Collected data entries:
=== Begin Enclosure ===

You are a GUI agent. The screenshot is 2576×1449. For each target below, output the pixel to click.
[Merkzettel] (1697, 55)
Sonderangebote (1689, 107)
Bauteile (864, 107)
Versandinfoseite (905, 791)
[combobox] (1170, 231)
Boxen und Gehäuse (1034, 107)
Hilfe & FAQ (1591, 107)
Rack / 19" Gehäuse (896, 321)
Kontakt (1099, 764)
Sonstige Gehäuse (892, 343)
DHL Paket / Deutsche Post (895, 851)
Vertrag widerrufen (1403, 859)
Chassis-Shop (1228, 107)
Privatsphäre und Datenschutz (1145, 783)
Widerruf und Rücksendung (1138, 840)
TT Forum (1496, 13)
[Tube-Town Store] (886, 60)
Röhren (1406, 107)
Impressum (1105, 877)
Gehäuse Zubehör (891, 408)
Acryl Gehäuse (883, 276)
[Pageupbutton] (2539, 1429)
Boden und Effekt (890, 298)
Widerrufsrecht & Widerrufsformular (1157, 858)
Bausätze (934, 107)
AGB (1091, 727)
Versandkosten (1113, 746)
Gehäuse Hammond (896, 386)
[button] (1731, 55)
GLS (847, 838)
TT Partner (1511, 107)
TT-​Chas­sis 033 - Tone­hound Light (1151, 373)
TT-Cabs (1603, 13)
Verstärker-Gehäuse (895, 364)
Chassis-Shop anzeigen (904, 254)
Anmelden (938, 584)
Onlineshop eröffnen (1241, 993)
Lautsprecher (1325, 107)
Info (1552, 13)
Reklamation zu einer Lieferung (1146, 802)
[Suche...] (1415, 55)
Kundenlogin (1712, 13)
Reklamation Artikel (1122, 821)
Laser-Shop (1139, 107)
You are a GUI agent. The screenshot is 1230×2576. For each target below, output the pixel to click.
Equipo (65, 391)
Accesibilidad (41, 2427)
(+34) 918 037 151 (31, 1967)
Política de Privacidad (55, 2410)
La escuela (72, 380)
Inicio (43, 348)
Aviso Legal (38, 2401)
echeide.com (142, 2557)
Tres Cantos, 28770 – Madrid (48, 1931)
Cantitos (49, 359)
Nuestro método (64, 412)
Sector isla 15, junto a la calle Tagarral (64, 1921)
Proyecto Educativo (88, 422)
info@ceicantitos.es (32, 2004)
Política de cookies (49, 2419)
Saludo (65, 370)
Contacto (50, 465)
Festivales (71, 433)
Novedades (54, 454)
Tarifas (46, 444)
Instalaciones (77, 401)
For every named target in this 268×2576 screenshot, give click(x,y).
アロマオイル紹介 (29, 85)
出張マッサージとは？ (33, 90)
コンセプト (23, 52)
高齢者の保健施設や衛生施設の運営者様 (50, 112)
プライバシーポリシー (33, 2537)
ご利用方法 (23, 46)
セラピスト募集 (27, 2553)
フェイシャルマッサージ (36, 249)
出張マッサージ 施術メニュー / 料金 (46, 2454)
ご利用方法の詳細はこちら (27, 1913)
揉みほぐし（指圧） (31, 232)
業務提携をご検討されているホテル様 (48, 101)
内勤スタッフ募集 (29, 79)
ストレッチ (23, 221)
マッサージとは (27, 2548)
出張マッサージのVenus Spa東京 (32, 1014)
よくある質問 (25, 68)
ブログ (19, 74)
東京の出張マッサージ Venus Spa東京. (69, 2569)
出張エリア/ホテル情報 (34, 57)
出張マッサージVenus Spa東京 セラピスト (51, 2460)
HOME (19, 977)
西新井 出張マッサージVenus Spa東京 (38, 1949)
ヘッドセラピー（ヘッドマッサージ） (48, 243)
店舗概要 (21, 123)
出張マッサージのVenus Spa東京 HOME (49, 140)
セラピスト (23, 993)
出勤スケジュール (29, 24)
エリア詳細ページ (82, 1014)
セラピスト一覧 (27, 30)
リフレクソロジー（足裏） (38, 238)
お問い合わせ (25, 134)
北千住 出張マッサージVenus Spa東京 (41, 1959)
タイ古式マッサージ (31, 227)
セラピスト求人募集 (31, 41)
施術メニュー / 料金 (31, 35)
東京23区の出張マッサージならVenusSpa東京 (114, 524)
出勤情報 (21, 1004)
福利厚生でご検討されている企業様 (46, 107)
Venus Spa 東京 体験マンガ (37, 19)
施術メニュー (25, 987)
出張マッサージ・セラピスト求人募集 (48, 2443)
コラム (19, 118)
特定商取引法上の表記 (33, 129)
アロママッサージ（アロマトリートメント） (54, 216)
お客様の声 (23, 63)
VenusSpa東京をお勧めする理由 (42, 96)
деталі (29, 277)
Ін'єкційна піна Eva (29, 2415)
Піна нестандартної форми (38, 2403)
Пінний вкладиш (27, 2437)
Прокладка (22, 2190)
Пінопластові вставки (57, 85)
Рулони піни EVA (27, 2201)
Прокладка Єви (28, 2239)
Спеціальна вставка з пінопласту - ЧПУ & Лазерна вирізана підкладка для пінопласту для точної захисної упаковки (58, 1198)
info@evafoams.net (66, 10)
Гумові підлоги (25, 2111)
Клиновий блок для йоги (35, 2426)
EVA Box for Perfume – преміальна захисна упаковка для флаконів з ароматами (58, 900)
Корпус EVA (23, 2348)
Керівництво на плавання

=== End Enclosure ===

**Assignment:** After locating the line with "Пінний вкладиш (27, 2437)" above, return that line and every later line through the one with "Спеціальна вставка з", word for word and with nothing else.

**Exercise output:**
Пінний вкладиш (27, 2437)
Прокладка (22, 2190)
Пінопластові вставки (57, 85)
Рулони піни EVA (27, 2201)
Прокладка Єви (28, 2239)
Спеціальна вставка з пінопласту - ЧПУ & Лазерна вирізана підкладка для пінопласту для точної захисної упаковки (58, 1198)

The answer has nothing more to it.